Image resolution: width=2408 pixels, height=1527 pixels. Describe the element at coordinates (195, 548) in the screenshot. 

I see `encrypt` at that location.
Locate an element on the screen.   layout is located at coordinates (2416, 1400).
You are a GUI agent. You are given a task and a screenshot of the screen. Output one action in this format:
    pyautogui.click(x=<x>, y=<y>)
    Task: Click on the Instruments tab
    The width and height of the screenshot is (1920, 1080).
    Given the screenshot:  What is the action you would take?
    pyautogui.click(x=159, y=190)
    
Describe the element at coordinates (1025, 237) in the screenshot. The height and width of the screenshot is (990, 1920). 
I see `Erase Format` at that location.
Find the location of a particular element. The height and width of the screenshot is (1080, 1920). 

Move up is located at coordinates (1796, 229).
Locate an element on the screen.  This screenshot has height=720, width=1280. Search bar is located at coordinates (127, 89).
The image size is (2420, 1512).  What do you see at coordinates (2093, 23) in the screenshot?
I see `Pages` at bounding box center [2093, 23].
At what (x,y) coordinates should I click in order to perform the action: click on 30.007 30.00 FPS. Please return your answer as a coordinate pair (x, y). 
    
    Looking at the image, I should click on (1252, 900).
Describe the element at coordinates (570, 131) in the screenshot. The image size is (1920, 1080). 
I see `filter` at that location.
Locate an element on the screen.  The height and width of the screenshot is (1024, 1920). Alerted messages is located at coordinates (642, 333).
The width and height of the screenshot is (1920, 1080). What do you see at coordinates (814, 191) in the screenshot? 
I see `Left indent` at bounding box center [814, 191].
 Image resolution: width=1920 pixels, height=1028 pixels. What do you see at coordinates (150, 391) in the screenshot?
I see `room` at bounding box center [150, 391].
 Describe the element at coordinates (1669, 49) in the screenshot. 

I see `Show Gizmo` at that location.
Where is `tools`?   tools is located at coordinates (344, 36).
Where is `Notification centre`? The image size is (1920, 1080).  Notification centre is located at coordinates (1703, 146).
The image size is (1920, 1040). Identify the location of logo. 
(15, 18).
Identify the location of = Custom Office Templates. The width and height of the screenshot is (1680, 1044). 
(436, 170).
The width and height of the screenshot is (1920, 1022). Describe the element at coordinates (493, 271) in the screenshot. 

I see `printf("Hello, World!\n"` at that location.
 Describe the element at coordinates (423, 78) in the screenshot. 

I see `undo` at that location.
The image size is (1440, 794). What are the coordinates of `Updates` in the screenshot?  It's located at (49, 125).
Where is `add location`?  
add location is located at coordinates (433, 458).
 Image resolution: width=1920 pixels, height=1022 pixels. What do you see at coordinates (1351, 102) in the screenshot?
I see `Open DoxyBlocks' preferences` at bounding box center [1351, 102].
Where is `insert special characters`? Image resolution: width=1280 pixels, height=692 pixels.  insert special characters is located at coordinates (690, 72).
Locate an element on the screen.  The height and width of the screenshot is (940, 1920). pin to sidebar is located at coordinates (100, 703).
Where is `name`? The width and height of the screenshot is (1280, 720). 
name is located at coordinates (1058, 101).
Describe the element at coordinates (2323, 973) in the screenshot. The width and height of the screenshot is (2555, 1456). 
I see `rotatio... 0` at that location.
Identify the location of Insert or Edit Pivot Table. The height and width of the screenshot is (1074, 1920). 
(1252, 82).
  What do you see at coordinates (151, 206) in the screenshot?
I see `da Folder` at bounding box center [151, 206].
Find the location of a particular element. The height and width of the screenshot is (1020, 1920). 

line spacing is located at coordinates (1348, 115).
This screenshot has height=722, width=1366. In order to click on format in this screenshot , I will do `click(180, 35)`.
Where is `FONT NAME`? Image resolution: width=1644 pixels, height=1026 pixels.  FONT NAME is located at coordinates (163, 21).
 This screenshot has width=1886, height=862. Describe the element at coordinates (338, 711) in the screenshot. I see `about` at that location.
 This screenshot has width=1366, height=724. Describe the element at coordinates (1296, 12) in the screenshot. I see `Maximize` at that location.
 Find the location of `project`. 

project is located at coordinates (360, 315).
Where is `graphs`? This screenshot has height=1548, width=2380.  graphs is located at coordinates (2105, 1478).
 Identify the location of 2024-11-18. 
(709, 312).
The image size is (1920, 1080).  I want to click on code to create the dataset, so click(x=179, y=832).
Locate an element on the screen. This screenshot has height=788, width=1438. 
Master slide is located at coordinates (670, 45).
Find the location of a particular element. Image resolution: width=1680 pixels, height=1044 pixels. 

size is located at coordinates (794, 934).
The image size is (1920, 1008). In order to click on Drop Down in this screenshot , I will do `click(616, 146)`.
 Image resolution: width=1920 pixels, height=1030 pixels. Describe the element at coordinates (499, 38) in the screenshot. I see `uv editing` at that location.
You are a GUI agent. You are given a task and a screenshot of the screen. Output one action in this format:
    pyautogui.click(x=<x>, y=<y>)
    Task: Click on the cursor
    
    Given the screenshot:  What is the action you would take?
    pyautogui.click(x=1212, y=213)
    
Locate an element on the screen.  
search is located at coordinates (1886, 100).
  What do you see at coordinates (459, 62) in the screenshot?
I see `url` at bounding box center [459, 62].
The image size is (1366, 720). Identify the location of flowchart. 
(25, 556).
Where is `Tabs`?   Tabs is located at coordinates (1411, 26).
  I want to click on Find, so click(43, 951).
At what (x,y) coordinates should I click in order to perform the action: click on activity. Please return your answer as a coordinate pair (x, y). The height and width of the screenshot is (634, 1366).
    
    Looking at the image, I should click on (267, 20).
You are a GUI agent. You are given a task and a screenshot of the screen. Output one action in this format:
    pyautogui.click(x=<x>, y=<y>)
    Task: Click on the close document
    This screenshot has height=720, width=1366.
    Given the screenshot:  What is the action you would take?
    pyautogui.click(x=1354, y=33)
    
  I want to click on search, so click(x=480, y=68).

§ EXERCISE BRIEF: Write out all of the items above again, switching every "GUI agent" to "GUI assistant" and leaving everything else unchanged.

§ ANSWER:
Image resolution: width=2408 pixels, height=1527 pixels. Describe the element at coordinates (195, 548) in the screenshot. 

I see `encrypt` at that location.
Locate an element on the screen.   layout is located at coordinates (2416, 1400).
You are a GUI assistant. You are given a task and a screenshot of the screen. Output one action in this format:
    pyautogui.click(x=<x>, y=<y>)
    Task: Click on the Instruments tab
    The width and height of the screenshot is (1920, 1080).
    Given the screenshot:  What is the action you would take?
    pyautogui.click(x=159, y=190)
    
Describe the element at coordinates (1025, 237) in the screenshot. The height and width of the screenshot is (990, 1920). 
I see `Erase Format` at that location.
Find the location of a particular element. The height and width of the screenshot is (1080, 1920). 

Move up is located at coordinates (1796, 229).
Locate an element on the screen.  This screenshot has height=720, width=1280. Search bar is located at coordinates (127, 89).
The image size is (2420, 1512).  What do you see at coordinates (2093, 23) in the screenshot?
I see `Pages` at bounding box center [2093, 23].
At what (x,y) coordinates should I click in order to perform the action: click on 30.007 30.00 FPS. Please return your answer as a coordinate pair (x, y). 
    
    Looking at the image, I should click on (1252, 900).
Describe the element at coordinates (570, 131) in the screenshot. The image size is (1920, 1080). 
I see `filter` at that location.
Locate an element on the screen.  The height and width of the screenshot is (1024, 1920). Alerted messages is located at coordinates (642, 333).
The width and height of the screenshot is (1920, 1080). What do you see at coordinates (814, 191) in the screenshot? 
I see `Left indent` at bounding box center [814, 191].
 Image resolution: width=1920 pixels, height=1028 pixels. What do you see at coordinates (150, 391) in the screenshot?
I see `room` at bounding box center [150, 391].
 Describe the element at coordinates (1669, 49) in the screenshot. 

I see `Show Gizmo` at that location.
Where is `tools`?   tools is located at coordinates (344, 36).
Where is `Notification centre`? The image size is (1920, 1080).  Notification centre is located at coordinates (1703, 146).
The image size is (1920, 1040). Identify the location of logo. 
(15, 18).
Identify the location of = Custom Office Templates. The width and height of the screenshot is (1680, 1044). 
(436, 170).
The width and height of the screenshot is (1920, 1022). Describe the element at coordinates (493, 271) in the screenshot. 

I see `printf("Hello, World!\n"` at that location.
 Describe the element at coordinates (423, 78) in the screenshot. 

I see `undo` at that location.
The image size is (1440, 794). What are the coordinates of `Updates` in the screenshot?  It's located at (49, 125).
Where is `add location`?  
add location is located at coordinates (433, 458).
 Image resolution: width=1920 pixels, height=1022 pixels. What do you see at coordinates (1351, 102) in the screenshot?
I see `Open DoxyBlocks' preferences` at bounding box center [1351, 102].
Where is `insert special characters`? Image resolution: width=1280 pixels, height=692 pixels.  insert special characters is located at coordinates (690, 72).
Locate an element on the screen.  The height and width of the screenshot is (940, 1920). pin to sidebar is located at coordinates (100, 703).
Where is `name`? The width and height of the screenshot is (1280, 720). 
name is located at coordinates (1058, 101).
Describe the element at coordinates (2323, 973) in the screenshot. The width and height of the screenshot is (2555, 1456). 
I see `rotatio... 0` at that location.
Identify the location of Insert or Edit Pivot Table. The height and width of the screenshot is (1074, 1920). 
(1252, 82).
  What do you see at coordinates (151, 206) in the screenshot?
I see `da Folder` at bounding box center [151, 206].
Find the location of a particular element. The height and width of the screenshot is (1020, 1920). 

line spacing is located at coordinates (1348, 115).
This screenshot has height=722, width=1366. In order to click on format in this screenshot , I will do `click(180, 35)`.
Where is `FONT NAME`? Image resolution: width=1644 pixels, height=1026 pixels.  FONT NAME is located at coordinates (163, 21).
 This screenshot has width=1886, height=862. Describe the element at coordinates (338, 711) in the screenshot. I see `about` at that location.
 This screenshot has width=1366, height=724. Describe the element at coordinates (1296, 12) in the screenshot. I see `Maximize` at that location.
 Find the location of `project`. 

project is located at coordinates (360, 315).
Where is `graphs`? This screenshot has height=1548, width=2380.  graphs is located at coordinates (2105, 1478).
 Identify the location of 2024-11-18. 
(709, 312).
The image size is (1920, 1080).  I want to click on code to create the dataset, so click(x=179, y=832).
Locate an element on the screen. This screenshot has height=788, width=1438. 
Master slide is located at coordinates (670, 45).
Find the location of a particular element. Image resolution: width=1680 pixels, height=1044 pixels. 

size is located at coordinates (794, 934).
The image size is (1920, 1008). In order to click on Drop Down in this screenshot , I will do `click(616, 146)`.
 Image resolution: width=1920 pixels, height=1030 pixels. Describe the element at coordinates (499, 38) in the screenshot. I see `uv editing` at that location.
You are a GUI assistant. You are given a task and a screenshot of the screen. Output one action in this format:
    pyautogui.click(x=<x>, y=<y>)
    Task: Click on the cursor
    
    Given the screenshot:  What is the action you would take?
    pyautogui.click(x=1212, y=213)
    
Locate an element on the screen.  
search is located at coordinates (1886, 100).
  What do you see at coordinates (459, 62) in the screenshot?
I see `url` at bounding box center [459, 62].
The image size is (1366, 720). Identify the location of flowchart. 
(25, 556).
Where is `Tabs`?   Tabs is located at coordinates (1411, 26).
  I want to click on Find, so click(43, 951).
At what (x,y) coordinates should I click in order to perform the action: click on activity. Please return your answer as a coordinate pair (x, y). The height and width of the screenshot is (634, 1366).
    
    Looking at the image, I should click on (267, 20).
You are a GUI assistant. You are given a task and a screenshot of the screen. Output one action in this format:
    pyautogui.click(x=<x>, y=<y>)
    Task: Click on the close document
    This screenshot has height=720, width=1366.
    Given the screenshot:  What is the action you would take?
    pyautogui.click(x=1354, y=33)
    
  I want to click on search, so click(x=480, y=68).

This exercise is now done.